Kiev, Ukraine Russian President Vladimir Putin made a one-day fence-mending trip to Ukraine on Saturday to seek assurances that the country's new pro-Western government would not drive the two former Soviet republics apart.
Putin flew to the Ukrainian capital from Paris and met Ukrainian President Viktor Yushchenko, who won election in December after street protests forced the reversal of an initial vote count that gave victory to his pro-Kremlin opponent. It was Putin's first visit to Ukraine since the so-called "Orange Revolution."

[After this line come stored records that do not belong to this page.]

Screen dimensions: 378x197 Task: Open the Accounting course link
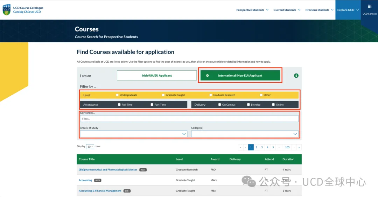pyautogui.click(x=85, y=180)
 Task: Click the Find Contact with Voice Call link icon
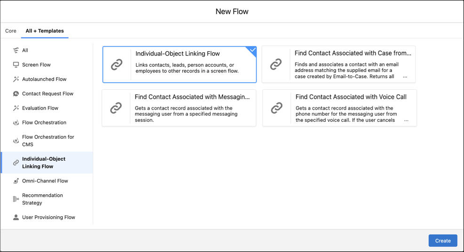coord(277,108)
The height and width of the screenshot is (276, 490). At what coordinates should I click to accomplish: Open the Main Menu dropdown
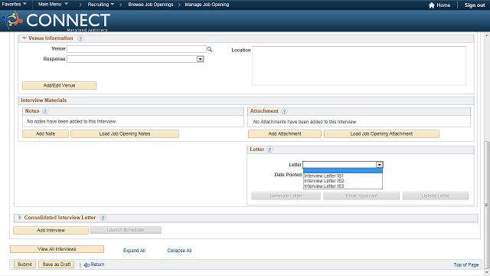click(53, 4)
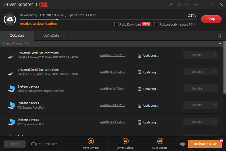Open Update dropdown arrow for USB EHCI #1
Viewport: 226px width, 151px height.
214,55
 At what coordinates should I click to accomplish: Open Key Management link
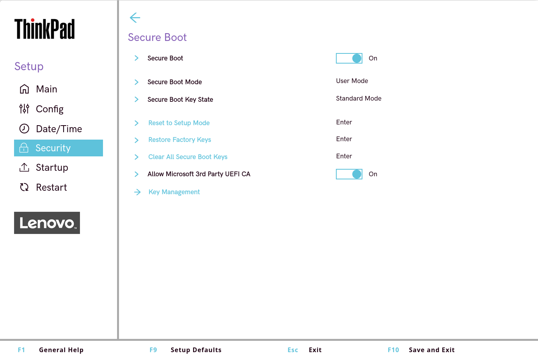point(174,192)
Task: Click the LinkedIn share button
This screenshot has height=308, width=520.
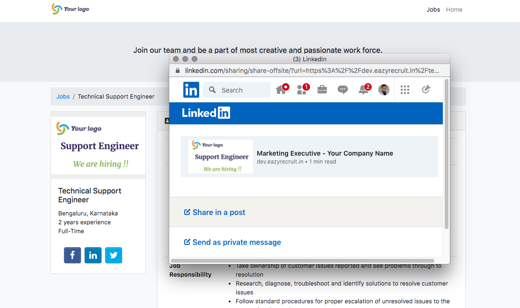Action: (93, 255)
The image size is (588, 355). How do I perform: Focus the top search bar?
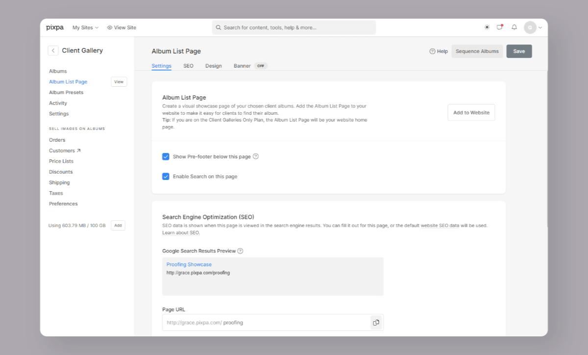(x=294, y=27)
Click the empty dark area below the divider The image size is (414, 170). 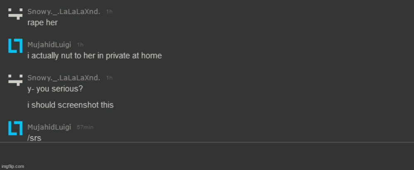click(207, 156)
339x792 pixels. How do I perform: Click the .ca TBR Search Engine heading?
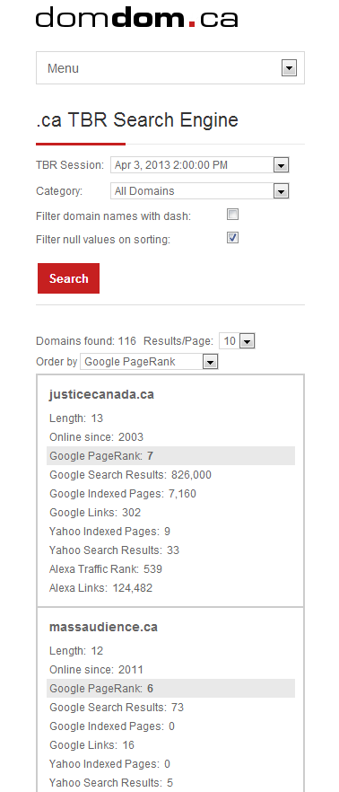pyautogui.click(x=137, y=120)
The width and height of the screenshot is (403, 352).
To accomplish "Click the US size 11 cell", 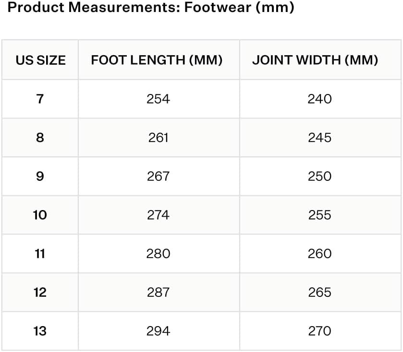I will coord(40,253).
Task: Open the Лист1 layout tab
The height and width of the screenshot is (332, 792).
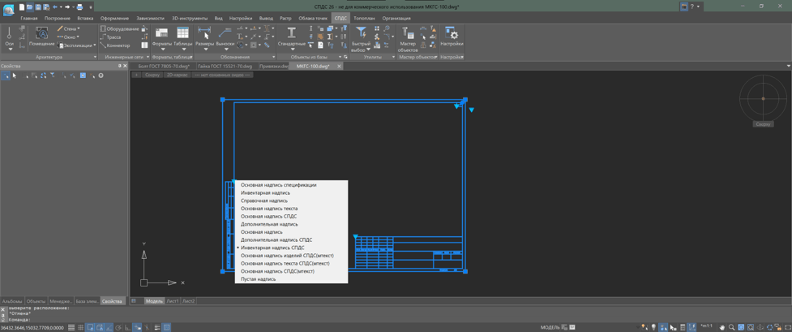Action: click(173, 301)
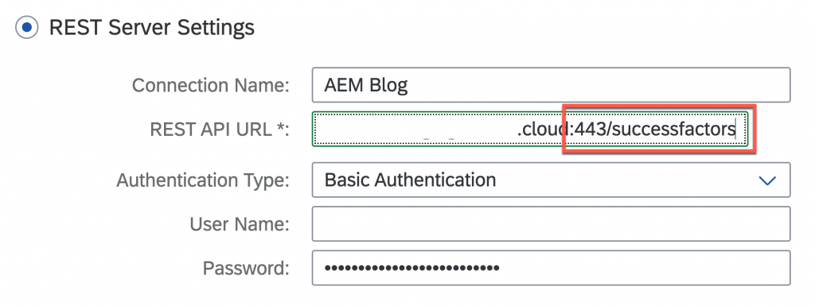815x306 pixels.
Task: Click the masked password dots
Action: coord(411,268)
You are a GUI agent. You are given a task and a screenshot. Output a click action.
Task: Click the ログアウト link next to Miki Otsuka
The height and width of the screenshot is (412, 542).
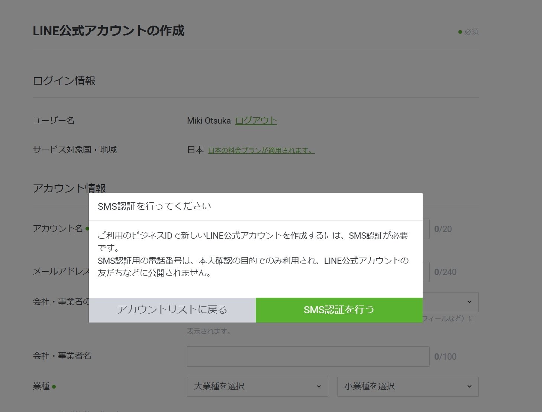pos(256,121)
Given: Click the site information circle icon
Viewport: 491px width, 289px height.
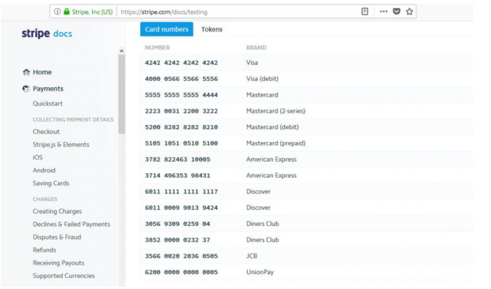Looking at the screenshot, I should pos(57,12).
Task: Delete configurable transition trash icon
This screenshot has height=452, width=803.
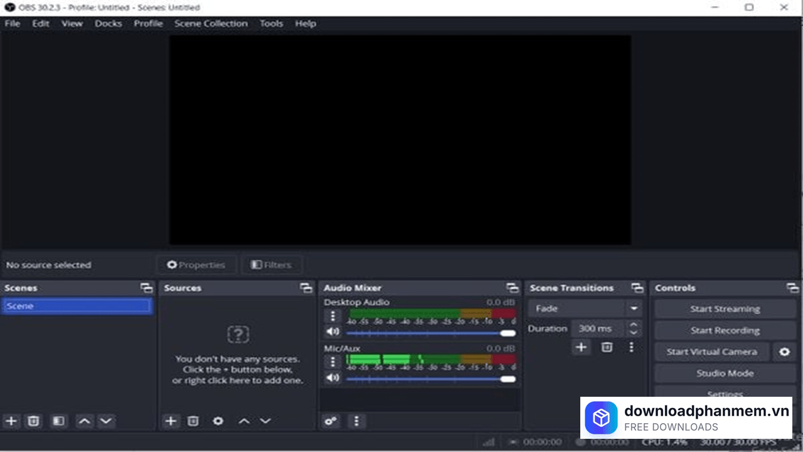Action: tap(607, 347)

In Paris, President Jacques Chirac assured Putin that Europe sought good relations with Moscow, and the Russian leader had a similar message for Yushchenko. Common interests demand solid partnership, Putin said.
"During today's meeting I was never left with the feeling that our relationship has problems," Putin said. "There are questions, but we will resolve those in a working manner."
Yushchenko said his goal was for "Vladimir Putin and Russia to understand that the new Ukrainian government is a responsible government, which will always demonstrate honesty."
Saturday's brief visit was the second meeting between the leaders. Yushchenko traveled to the Kremlin a day after his inauguration, fulfilling a campaign promise to preserve a good relationship with Russia even as Ukraine seeks membership in the European Union and NATO.
Ukraine also has about 1,600 troops in Iraq, making it the fourth-largest contributor to the coalition and the largest among non-NATO countries, though Yushchenko and top defense officials ordered the troops to leave by year's end. Eighteen Ukrainian soldiers have been killed in Iraq.
"Russia is our eternal neighbor, which Ukraine wants to see as a friend and strategic partner," Yushchenko said.
Yushchenko invited Putin to visit his apartment for an informal meeting to discuss humanitarian issues, and the two first families had dinner.
Putin's last two trips to Ukraine came in the midst of the bitter presidential campaign, sparking accusations he was campaigning on behalf of Yushchenko's rival, former Prime Minister Viktor Yanukovych.
Yushchenko's supporters and the West criticized the Kremlin for interfering in its neighbor's political affairs. Yushchenko's victory in the repeat vote and the rush in European capitals to fete him left Putin looking like an outsider.